Data rows:
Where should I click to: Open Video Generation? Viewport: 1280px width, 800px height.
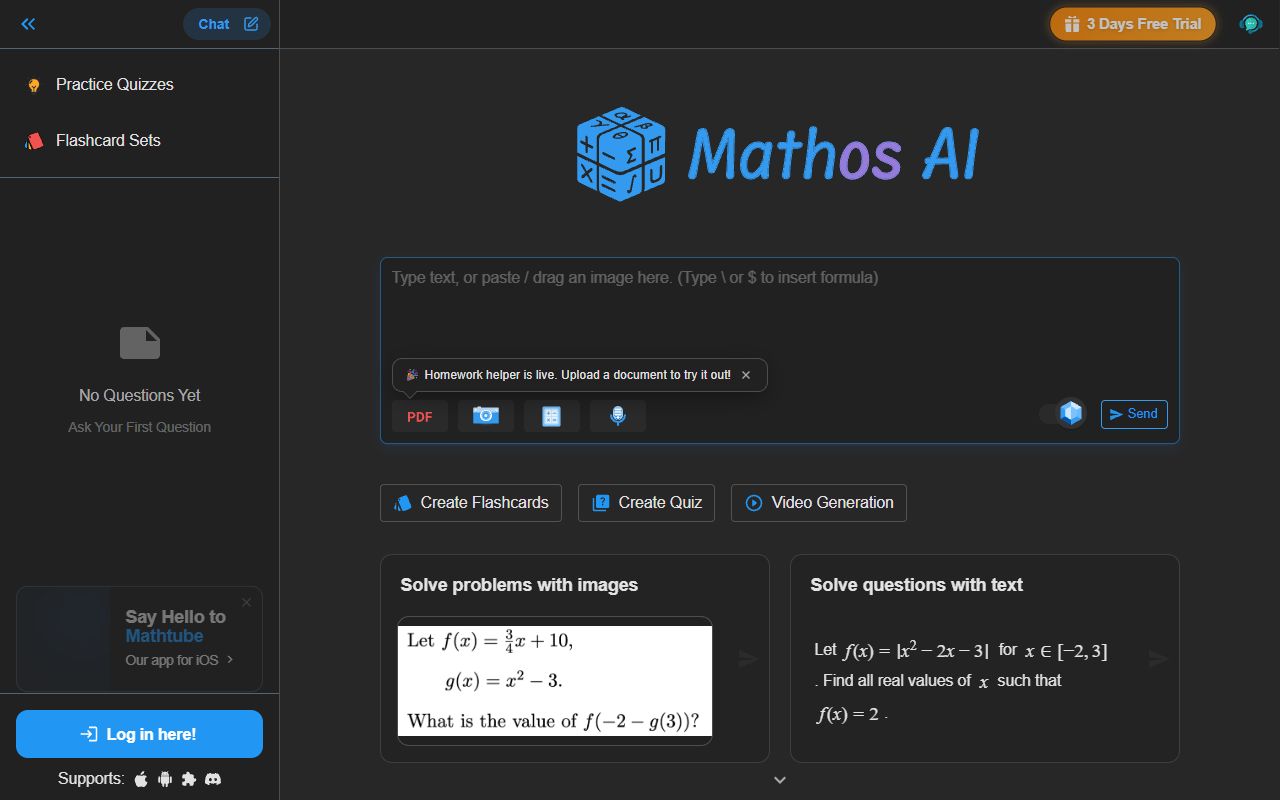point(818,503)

---

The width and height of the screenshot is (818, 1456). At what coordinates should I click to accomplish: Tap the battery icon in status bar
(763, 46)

==

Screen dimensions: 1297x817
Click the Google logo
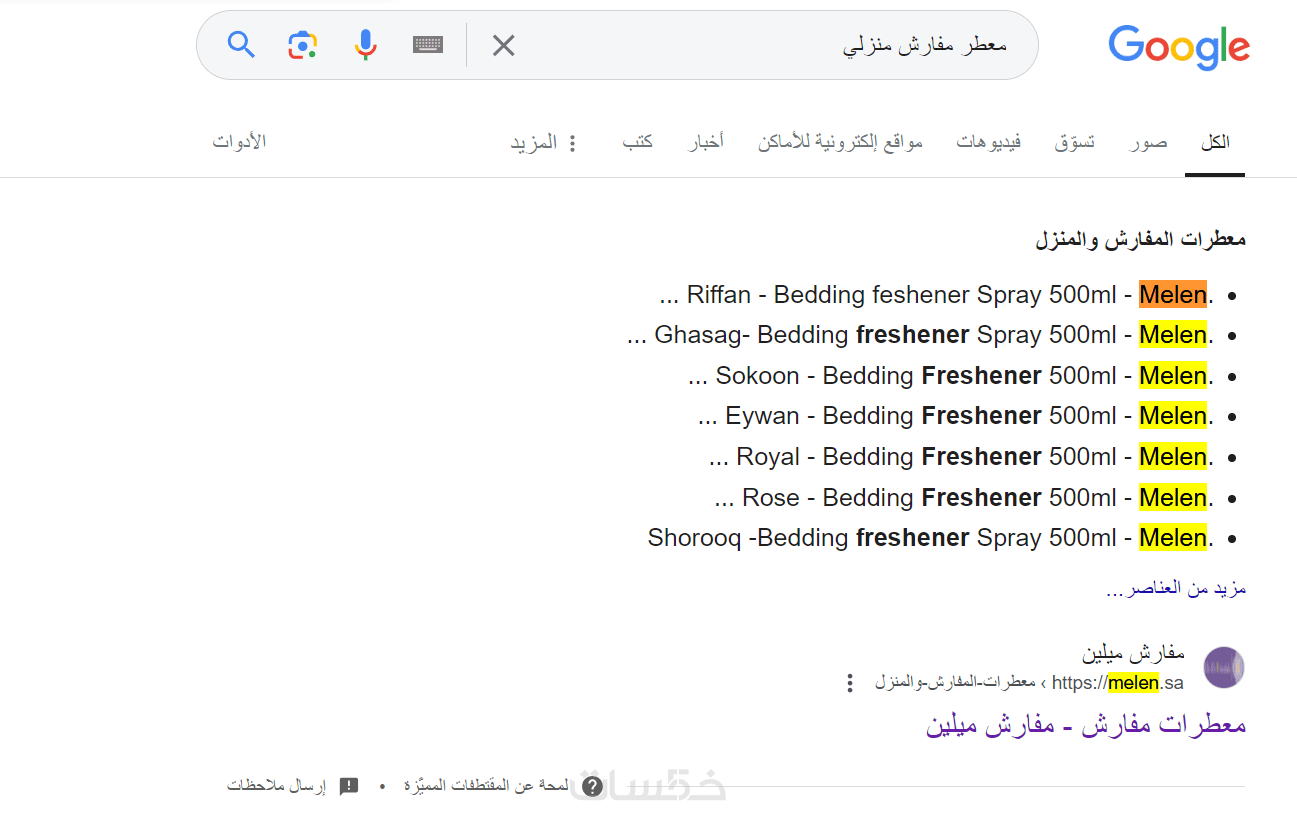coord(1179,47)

Exercise objective:
How many lines in the entries above contain the word "width"? Reply with the number alone.

Answer to this task:
2